A regular schedule makes most people happy. The comfort of knowing what to expect financially is a critical factor to our happiness. Then comes retirement.
A Healthy Financial Balance Starts With An Advisor
The day you have been working towards finally arrives. You no longer need alarm clocks, have deadlines, or regularly deposited paychecks. Our habits seem to change overnight. Especially our spending habits. Often with change comes uncertainty, even fear. Patience, grasshopper, it took you your entire life to reach this milestone and finding your financial rhythm in retirement takes time too.
To live happily on your life savings, it is wise for you to work with your financial advisor who has your best interests in mind. A trusted fiduciary is someone who will help you find the right cadence for your future withdrawals and deposits. Hopefully, by the time you retire, you have built a lifelong partnership with your wealth manager. This financial expert should know what makes you happy and how much money is needed to achieve your peace of mind.
Allocating Wealth To Achieve Happiness
With any change, there is a learning curve. Knowing there will be a transition period will help relieve the uncertainty of your newly found freedom. How a person spends their money differs according to their passions, annual events, health, and sometimes unexpected expenses. So please don’t rely on what your friends or family did in their retirement. Turn to your financial advisor as this person will work with you to allocate your funds, whether they be savings, investments, or other sources of wealth.
The pace at which you spend your money is determined by the things you and your financial advisor have discussed over the years. By considering these factors, there are several roads to travel. The best way to find your financial road map for retirement is to have your wealth dispersed in some regular pattern that fits your lifelong dreams. After all, we are creatures of habit.
Retirement Payment Options
One option for many new retirees is a monthly deposit since most people are used to it when working. Other possible payments are semi-annual deposits – every six months – or even one annual payment. The goal is to find the frequency that works best for you.
Most often, the six-month allocation is preferred as our living expenses are not as linear in retirement as they were when working. The freedoms of retirement reveal themselves in the absence of a schedule – a time when spontaneity outweighs routine. Enjoy the unknown – take that unexpected road trip – you worked hard for it! It just means that when you return home, you might want to spend less until you get a handle on managing your irregular budget.

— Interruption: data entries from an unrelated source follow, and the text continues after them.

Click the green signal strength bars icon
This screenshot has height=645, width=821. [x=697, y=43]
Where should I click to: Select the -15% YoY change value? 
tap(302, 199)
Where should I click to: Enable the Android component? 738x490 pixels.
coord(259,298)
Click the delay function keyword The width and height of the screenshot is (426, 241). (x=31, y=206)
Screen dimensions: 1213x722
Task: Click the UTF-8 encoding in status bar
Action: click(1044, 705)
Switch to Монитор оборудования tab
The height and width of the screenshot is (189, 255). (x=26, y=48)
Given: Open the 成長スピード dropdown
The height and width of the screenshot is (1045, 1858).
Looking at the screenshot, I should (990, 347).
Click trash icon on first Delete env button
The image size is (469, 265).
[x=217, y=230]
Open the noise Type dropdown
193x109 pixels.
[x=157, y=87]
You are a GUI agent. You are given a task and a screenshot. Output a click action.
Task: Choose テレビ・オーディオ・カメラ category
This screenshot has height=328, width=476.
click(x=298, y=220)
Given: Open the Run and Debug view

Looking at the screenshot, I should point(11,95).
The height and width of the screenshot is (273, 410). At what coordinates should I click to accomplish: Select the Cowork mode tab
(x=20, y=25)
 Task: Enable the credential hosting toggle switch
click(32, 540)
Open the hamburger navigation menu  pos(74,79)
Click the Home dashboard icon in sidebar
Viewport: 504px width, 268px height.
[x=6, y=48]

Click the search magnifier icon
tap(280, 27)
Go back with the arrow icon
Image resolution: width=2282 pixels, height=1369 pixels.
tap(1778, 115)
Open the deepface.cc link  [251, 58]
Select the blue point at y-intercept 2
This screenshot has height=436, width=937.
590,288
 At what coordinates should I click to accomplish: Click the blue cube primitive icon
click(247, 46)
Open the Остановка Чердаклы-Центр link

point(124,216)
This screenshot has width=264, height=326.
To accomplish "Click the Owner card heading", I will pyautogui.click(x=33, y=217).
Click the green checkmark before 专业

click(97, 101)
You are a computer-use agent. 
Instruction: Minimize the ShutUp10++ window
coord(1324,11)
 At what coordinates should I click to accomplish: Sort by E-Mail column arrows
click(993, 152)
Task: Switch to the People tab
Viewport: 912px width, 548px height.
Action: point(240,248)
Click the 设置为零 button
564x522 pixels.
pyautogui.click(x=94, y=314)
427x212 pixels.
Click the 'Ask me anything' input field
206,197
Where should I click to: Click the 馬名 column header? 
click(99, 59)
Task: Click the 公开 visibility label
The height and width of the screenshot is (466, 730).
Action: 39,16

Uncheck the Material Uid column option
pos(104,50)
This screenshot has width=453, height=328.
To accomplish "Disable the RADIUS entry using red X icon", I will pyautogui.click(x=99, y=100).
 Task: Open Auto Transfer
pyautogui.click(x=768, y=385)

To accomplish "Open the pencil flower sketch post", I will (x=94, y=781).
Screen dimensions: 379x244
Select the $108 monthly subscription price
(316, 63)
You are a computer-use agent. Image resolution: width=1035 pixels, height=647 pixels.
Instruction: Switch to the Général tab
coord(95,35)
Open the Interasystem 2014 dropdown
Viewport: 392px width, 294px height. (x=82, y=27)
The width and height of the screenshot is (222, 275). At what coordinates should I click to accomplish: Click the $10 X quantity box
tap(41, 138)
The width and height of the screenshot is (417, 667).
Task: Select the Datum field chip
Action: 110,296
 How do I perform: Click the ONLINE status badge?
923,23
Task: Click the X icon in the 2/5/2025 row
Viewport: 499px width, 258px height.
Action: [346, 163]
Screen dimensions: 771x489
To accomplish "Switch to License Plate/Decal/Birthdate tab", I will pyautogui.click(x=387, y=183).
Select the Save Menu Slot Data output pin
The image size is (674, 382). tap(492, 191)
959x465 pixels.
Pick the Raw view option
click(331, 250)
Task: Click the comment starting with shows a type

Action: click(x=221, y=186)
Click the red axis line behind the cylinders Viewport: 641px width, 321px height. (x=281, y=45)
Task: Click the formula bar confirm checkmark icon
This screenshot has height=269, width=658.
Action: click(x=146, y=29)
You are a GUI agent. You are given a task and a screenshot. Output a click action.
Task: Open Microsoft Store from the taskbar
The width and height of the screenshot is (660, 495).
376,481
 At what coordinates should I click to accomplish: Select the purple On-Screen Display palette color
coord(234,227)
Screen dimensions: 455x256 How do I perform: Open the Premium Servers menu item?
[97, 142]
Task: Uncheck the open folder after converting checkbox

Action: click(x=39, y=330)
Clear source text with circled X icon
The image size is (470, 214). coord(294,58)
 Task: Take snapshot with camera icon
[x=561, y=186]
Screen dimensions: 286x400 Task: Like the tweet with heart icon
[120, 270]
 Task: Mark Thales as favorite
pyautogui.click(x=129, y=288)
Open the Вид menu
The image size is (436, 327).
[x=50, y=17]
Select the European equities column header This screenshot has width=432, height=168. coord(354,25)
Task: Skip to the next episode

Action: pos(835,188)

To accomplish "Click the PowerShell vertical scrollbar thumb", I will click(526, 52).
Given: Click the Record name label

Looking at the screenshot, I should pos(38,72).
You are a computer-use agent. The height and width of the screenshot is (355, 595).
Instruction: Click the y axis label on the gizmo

The Benefits Of Six Month Installments
The six-month cadence has many advantages. For one, it takes into consideration the certainty of market volatility. This bi-annual allocation allows your financial advisor to manage your portfolio with more ease and less kneejerk decision-making.
The six-month cash reserve also helps manage unnecessary stressors that your lifelong financial partner is there to handle. After all, the goal of retiring is to do so in happiness and health.
Lastly, a bi-annual distribution of wealth allows for easier recalibration. These longer timeframes give a wealth manager an accurate picture of how you spend your money and budgeting correctly. If you notice a pattern of calling your financial advisor every four months, then most likely, a discussion is needed to assess if your retirement lifestyle is sustainable.
The Goal Is To Retire Happily
Financial advisors want their clients to retire with wealth, health, and happiness. If you find that your six-month payment lasts eight months or longer, perhaps it means you can live with more freedoms than you ever imagined! What a gift to see that your hard work paid dividends and that your dreams of traveling the world or buying that lake home are a reality.
Lifelong Dreams Do Come True
We all like a happy ending. Your financial advisor is your lifelong partner for helping you make investment choices that afford you the happiness you so richly deserve. So, as you start to consider how you want to spend your golden years, think about what truly makes you happy and healthy. Wealth is far more than what is in your retirement savings; it is also what is in your heart. A wealth manager with whom you are fully transparent is best able to set your sails true north.